くそ、何気に力が強いな。これが火事場の馬鹿力という奴か。
そもそも、この場合はそのまま水を当てることだ。やけどして皮がべろりともっていかれないためにも気をつけなくてはならない。まぁ、紅茶がかかったぐらいだから大丈夫だとは思うが。
しかし、力が強すぎてこのままではっ押し切られてしまう。
「えいっ」
「あっ……」
予期せぬ方向へと体をずらされ、抑えていた蛍ちゃんが無理やり俺のズボンをずりおろす。
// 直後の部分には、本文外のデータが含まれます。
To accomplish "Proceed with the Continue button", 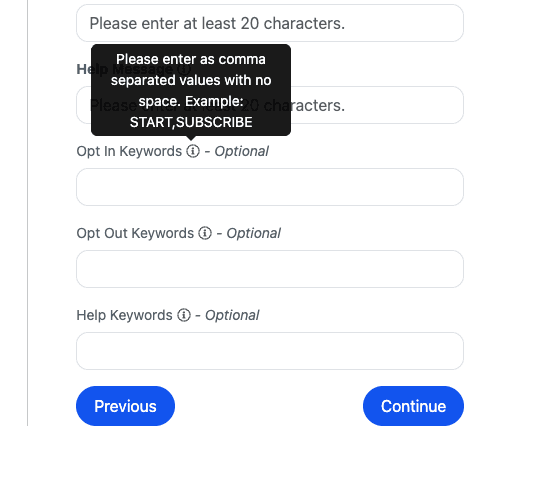I will click(x=413, y=406).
なに、遠慮はいらんとばかりにパンツ伯爵もズボン将軍に同行して下界へと降り立ってしまった。
そして、この汚れた世界に邪神が降臨されたのだ。
二人の間に静寂が訪れる。邪神が降臨したためか、天使が通ったのかもしれない。
数秒後、お互い我に返った。時を奪った誰かが時を返してくれたらしい。
「わ……わーお」
何かコメントが必要だと思ったのか、蛍ちゃんはそんなコメントをしてくれた。実に反応に困るものだ。叫ばれるよりはましだけどさ。
「……こほん、失礼」
すぐさまパンツとズボンを持ち上げる。さっきのおかげで冷えたのか、はたまた俺が急所にぶっかけられただけで実際はさして熱くなかったのか、すっかり冷えてしまった。
「今日は、もう帰るね」
「あ、えっと……」
「帰らせてください」
「あ、はい」
「お邪魔しました」
しかも、見られてしまった。見られたことに対しては何ら問題ない。重要なのは俺があっさりと蛍ちゃんに力負けしたことだ。
地味にショックを受けた一日だった。